Finalmente, la desunión (que a menudo llega a actitudes cainitas) de la izquierda real, con voluntad transformadora, es otra causa evidente de desilusión. Las razones para actuar unidos en defensa de la democracia y de los intereses de la mayoría social son poderosas, y existe un programa mínimo evidente en el que ponerse de acuerdo: una democracia verdadera, la defensa de lo público (Sanidad, Enseñanza, pensiones, Dependencia), la lucha contra las desigualdades, la conservación del medio natural contra el cambio climático, lucha por la paz y contra el militarismo reinante, el acceso a la vivienda, la memoria democrática, los derechos de la mujer, de los inmigrantes, de las personas dependientes, una fiscalidad más justa que aporte los recursos económicos para tales políticas públicas sociales... En torno a dichas demandas ha de lograrse la unidad de la izquierda real, no sólo para las convocatorias electorales, sino en el trabajo cotidiano por solucionar los problemas y en torno a él construir unidad popular organizada.

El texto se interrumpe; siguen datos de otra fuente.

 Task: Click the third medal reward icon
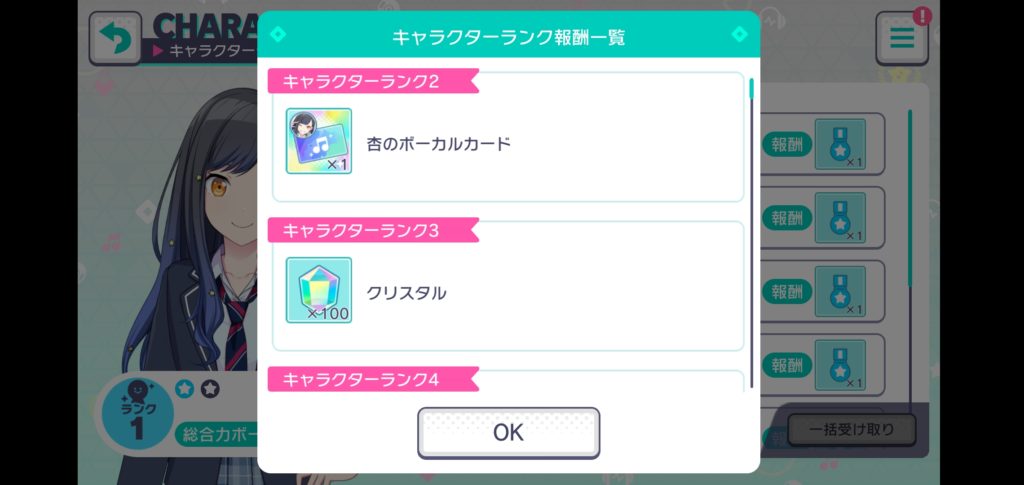(840, 292)
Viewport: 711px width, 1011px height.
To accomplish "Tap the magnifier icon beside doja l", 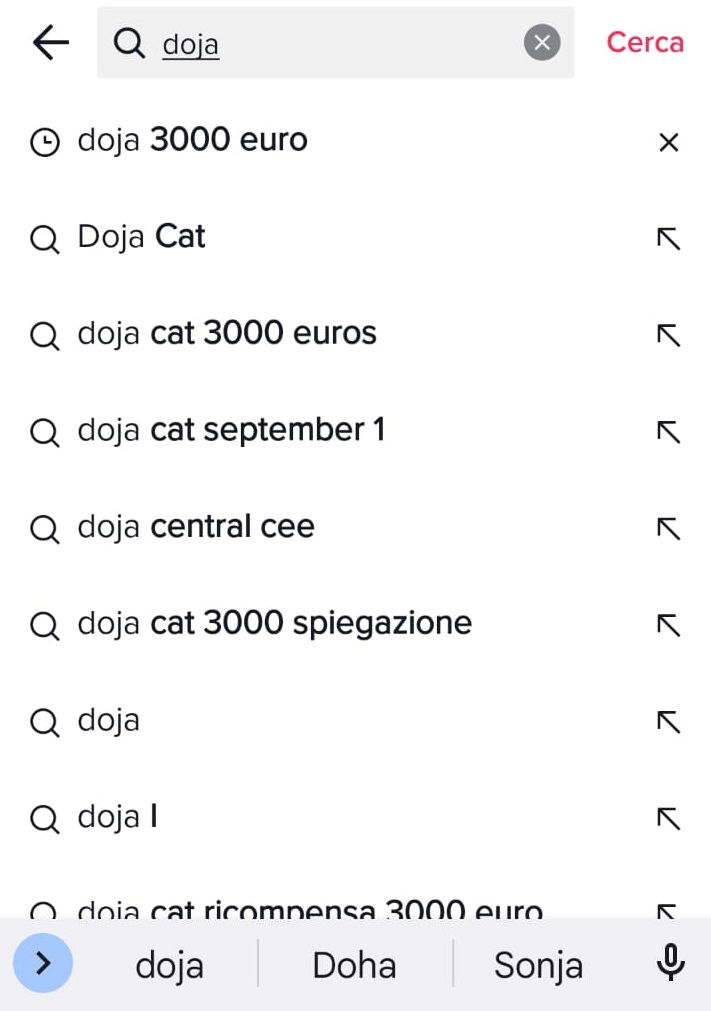I will pos(44,818).
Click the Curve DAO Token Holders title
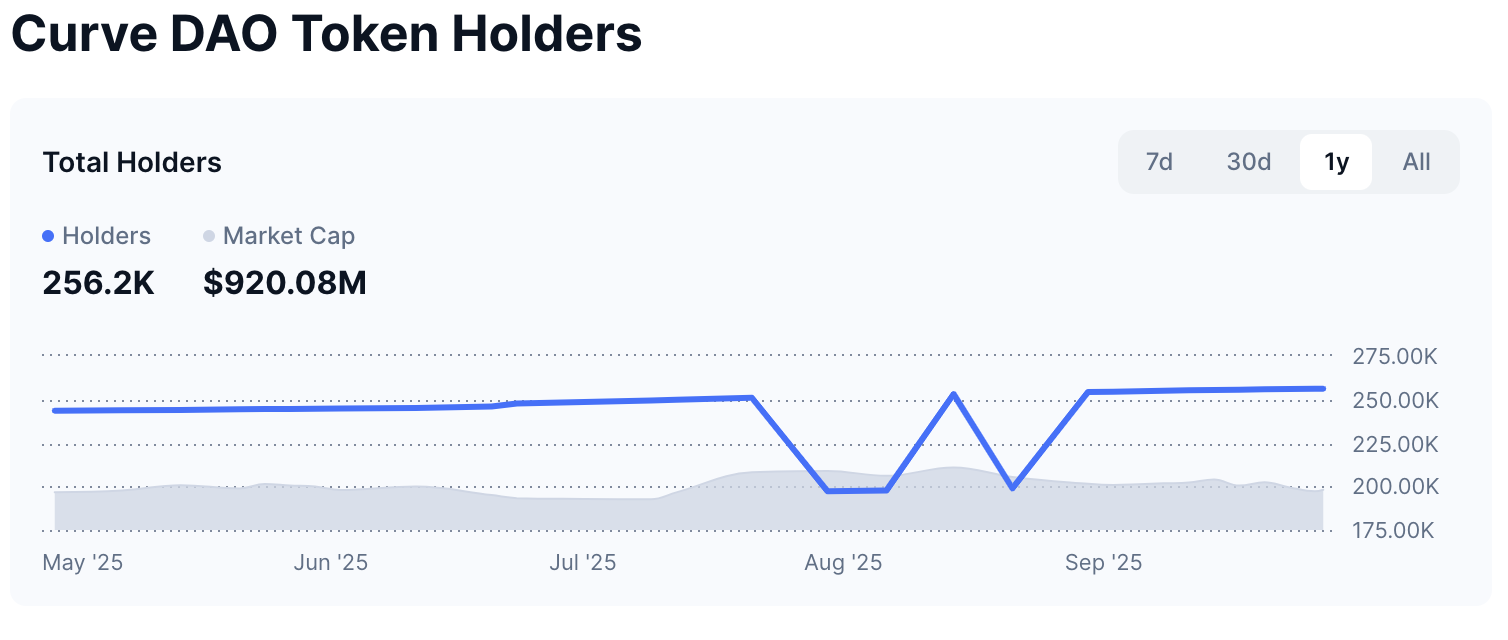Screen dimensions: 1508x640 coord(326,36)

Hay que revertir la situación, emprendiendo el camino contrario al que tenemos: pasar de una democracia de “espectadores” a otra de cultura republicana, en el sentido de promover una democracia participativa para combatir el desapego hacia la política, que abra nuevas vías de participación de la sociedad civil, de deliberación ciudadana sobre los problemas colectivos, un mayor papel de la gente común en la política. Determinados cambios en el sistema de representación (elecciones primarias en los partidos, eliminación de las listas cerradas, sistema electoral proporcional), pueden ayudar en esa dirección.

Quienes deseamos cambiar las cosas hacia un mundo mejor, más igualitario, justo y en paz, necesitamos que la gente se interesa e intervenga en los asuntos públicos. Sin la presión social la presencia que pueda conseguirse en las instituciones de poder serán estériles, o sólo servirán para conseguir reformas de poco calado. No hay otro camino, sino trabajar con paciencia y tesón en lograr esa participación social. Y para conseguirla la gente trabajadora tiene que ver a una izquierda capaz de unirse para luchar por sus justos intereses.

Aunque ninguno de los grandes problemas de la humanidad tiene solución en el capitalismo, un sistema económico y social salvaje e injusto, depredador de la naturaleza y de las personas, necesitamos, mientras tanto, democracias profundas para avanzar hacia un mundo mejor.